At this point you might well be asking, what does all this have to do with LAFF? I must admit the connection is indirect. Of course, there is the Foundation’s 50 years of grantmaking in Brazil, a mark of a proud heritage chipping away at the country’s most significant problems. And there now are thousands of extraordinary NGOs providing services while finding voice to make demands on the system.
 
I recognize a problem of governance when I see it, and wonder what could be brought to bear so that this extraordinary city can take its rightful place among the most exciting and livable cities in the world. The first thing that comes to mind is the Innovation in State and Local Governance program that Dave Arnold so ably initiated and managed in the 1980s.
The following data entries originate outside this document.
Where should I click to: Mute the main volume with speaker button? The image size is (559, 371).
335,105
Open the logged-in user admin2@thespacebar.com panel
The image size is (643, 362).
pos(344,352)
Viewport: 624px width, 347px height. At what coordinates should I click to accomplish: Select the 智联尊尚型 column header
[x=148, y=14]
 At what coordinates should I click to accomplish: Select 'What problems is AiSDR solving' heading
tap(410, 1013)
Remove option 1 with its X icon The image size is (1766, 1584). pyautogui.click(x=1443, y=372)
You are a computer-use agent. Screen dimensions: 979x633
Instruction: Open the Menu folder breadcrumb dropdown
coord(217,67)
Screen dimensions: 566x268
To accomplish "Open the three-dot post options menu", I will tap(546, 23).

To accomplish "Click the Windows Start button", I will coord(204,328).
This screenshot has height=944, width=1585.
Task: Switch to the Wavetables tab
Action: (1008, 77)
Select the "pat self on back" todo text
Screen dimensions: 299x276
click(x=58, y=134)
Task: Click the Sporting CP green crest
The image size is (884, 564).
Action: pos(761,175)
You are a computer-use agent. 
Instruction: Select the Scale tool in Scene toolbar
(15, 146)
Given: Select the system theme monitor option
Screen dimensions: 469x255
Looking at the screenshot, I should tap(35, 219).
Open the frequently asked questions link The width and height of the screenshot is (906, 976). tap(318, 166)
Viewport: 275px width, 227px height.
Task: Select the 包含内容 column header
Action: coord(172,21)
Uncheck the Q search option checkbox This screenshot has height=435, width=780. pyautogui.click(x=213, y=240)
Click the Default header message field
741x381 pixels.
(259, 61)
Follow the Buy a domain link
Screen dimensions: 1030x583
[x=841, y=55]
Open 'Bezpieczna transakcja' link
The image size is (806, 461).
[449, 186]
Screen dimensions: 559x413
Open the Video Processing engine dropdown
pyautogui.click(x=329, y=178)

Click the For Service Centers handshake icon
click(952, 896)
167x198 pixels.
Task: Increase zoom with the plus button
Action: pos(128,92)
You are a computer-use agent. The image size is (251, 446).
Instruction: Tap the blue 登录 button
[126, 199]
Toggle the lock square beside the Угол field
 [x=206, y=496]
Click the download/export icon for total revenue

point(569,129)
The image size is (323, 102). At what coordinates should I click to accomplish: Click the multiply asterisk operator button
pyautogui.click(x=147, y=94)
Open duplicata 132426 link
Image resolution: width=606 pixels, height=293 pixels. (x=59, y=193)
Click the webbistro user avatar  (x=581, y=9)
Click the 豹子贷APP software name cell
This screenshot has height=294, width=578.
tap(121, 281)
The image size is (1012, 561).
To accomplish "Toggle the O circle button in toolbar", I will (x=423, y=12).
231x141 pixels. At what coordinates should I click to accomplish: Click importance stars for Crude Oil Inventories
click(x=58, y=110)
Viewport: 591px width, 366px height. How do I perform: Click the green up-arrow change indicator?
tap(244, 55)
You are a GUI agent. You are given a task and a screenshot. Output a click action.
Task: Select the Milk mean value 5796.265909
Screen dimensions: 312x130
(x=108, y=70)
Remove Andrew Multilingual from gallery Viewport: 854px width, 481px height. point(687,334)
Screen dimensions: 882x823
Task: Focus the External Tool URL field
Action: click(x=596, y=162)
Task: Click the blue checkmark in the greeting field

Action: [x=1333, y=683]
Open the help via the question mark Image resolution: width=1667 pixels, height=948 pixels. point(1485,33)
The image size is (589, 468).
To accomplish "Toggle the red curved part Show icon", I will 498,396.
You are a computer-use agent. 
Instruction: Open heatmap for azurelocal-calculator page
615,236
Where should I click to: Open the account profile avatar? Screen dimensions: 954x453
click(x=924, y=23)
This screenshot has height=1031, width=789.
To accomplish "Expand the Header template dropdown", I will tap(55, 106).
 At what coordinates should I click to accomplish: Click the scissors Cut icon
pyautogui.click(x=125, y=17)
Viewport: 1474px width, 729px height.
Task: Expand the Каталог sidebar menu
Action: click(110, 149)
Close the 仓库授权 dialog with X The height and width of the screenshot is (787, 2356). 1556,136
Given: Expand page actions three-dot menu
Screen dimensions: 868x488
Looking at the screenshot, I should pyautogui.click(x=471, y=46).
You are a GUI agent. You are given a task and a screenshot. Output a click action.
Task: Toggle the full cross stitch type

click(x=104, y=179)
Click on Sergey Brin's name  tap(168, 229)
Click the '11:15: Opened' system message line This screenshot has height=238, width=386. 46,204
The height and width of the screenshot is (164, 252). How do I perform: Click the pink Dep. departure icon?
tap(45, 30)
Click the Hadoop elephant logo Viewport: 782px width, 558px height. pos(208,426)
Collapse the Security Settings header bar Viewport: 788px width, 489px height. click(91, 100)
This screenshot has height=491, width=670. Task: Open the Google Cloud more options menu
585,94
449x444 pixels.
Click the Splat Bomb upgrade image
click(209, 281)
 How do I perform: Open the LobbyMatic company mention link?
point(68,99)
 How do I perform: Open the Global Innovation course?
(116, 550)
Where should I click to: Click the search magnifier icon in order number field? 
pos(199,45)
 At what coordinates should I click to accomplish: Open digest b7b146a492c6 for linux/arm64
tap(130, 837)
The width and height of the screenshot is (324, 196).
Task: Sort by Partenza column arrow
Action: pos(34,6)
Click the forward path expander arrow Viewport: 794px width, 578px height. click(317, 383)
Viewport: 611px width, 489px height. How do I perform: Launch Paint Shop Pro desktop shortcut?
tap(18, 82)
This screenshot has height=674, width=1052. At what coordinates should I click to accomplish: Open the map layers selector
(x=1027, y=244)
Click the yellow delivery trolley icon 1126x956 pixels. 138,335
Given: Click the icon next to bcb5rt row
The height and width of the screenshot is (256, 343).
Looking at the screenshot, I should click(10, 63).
That and the healthy investment that Ford has made in community foundations and public-private partnerships in the United States. What in the Foundation’s experience can be applied effectively in the current circumstances?
 
Inspired in part by her knowledge of Ford’s efforts and her own work with NGOs at the UN, my wife, Leona, established the BrazilFoundation 15 years ago and, more recently, the Carioca Fund, named for the people of Rio. She has deployed some $30 million to more than 300 community-based projects throughout the country. The fund focuses on job training for Rio’s unemployed youth, a laudable idea that has failed so far to pique the consciousness of the city’s wealthy in ways that could turn it into Brazil’s first real community foundation.
 
Each of us holds in our own work experience keys to current problem solving. Life After the Ford Foundation is in large part about what we can bring to the table in our post-Ford lives. This newsletter and our website tell many such stories, and can tell more. Write for us. Share what you are thinking and doing in the locales where you now work. You’ve got a ready readership that can still put that experience to work.
 
I want to close on a note of sadness, and of joy. The sadness reflects the passing of two of our esteemed colleagues, Eugene (Rocky) Staples and Siobhan Oppenheimer-Nicolau, whose contributions to the Foundation and beyond are well-recorded in this edition. They were legendary figures in the Foundation and will be greatly missed. 
 
The newsletter also celebrates the wonderful meeting LAFF’s New York chapter had at the Foundation’s headquarters and the remarkable welcome, in spirit and open dialogue, that Darren Walker provided. Thank you, Darren.
 
The sun is shining on the atrium now, and I believe that, as part of the Ford family, we can look forward to sharing in the Foundation’s certain accomplishments in the years to come.